FRAGMENTO DEL TEXTO
# [FS] Tamaño de inodos (abierto)

## the incredible hurd

El valor por defecto del tamaño de inodos es de 128bytes para ext3, en el caso de xfs se recomienda que sea de 2048bytes o 2K; debian se me autoinstaló con un tamaño de inodo de 256bytes y...

Estoy haciendo pruebas, estoy buscando en google aunque quizá con los términos de búsqueda equivocados, peeeero no encuentro nada referente al rendimiento; ¿alguien sabe si se obtiene un mayor rendimiento con inodos de 256bytes?, ¿el tamaño adicional únicamente sirve para los EA (extended attributes)? No sé que me hace pensar que a la larga será conveniente incrementarlo... No uso ningún 2.4 ya, por lo que los 128bytes no me resultaría estrictamente necesario.

Bueno, expongo mi duda por si alguien tiene ya resultados concluyentes al respecto y porque yo jamás me he creído eso de que el tamaño no importa.

----------

## opotonil

Espero no estar diciendo tonterias, pero por lo que yo entiendo el tamaño de los inodos mas que mejorar o empeorar el rendimiento lo que mejora o empeora es el aprovechamiento del disco siendo mejor un tamaño pequeño para particiones con ficheros de pequeño tamaño y un tamaño mayor para particiones con ficheros grandes. Resumiendo que el tamaño adecuado de inodos vendra definido por el tamaño de los ficheros que se almacenaran en la particion.

Pero casi mejor que esperes a ver si responde alguien que sepa de verdad del tema.

Salu2.

----------

## kalcetoh

 *opotonil wrote:*   

> 
> 
> Pero casi mejor que esperes a ver si responde alguien que sepa de verdad del tema.
> 
> 

 

Si, mejor   :Wink: 

A lo que te refieres es al tamaño de bloque, que es distinto del tamaño de inodo. En el tamaño de bloque sí que es cierto lo que dices, más o menos, de todas formas cuando creas el sistema de ficheros se usa el mejor tamaño de bloque según el dispositivo.

En los inodos se guarda información relativa cada fichero o directorio (existe un inodo por cada fichero o directorio). Entonces cada inodo tiene un tamaño mínimo de 128 bytes, y puede ser 256, 512, etc.

Para lo único que sirve aumentar el tamaño del inodo es para en el propio inodo guardar los atributos extendidos (extended  attributes). Evidentemente mientras más grandes sean los inodos más espacio desperdiciado tienes y parece que aumenta el rendimiento cuando se usan estos atributos extendidos.

No tengo muy claro para qué se usan los atributos extendidos, pero sé que Beagle y demás software para indexar contenido los usa, así que si vas a usar el sistema de ficheros para el home, puede ser interesante.

DATOS
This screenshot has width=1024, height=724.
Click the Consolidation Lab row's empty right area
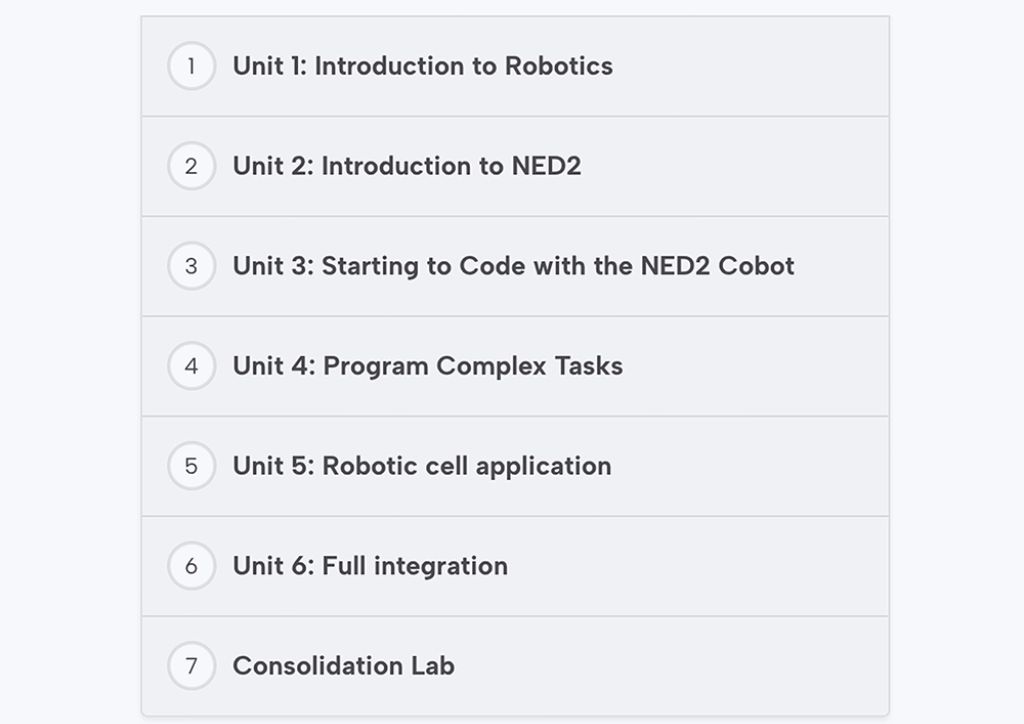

QUÉ HARÁS
Imprime tal cual el pasaje del hilo sobre el tamaño de inodos que va desde "Para lo único" hasta "estos atributos extendidos.", este último incluido.

RESULTADO
Para lo único que sirve aumentar el tamaño del inodo es para en el propio inodo guardar los atributos extendidos (extended  attributes). Evidentemente mientras más grandes sean los inodos más espacio desperdiciado tienes y parece que aumenta el rendimiento cuando se usan estos atributos extendidos.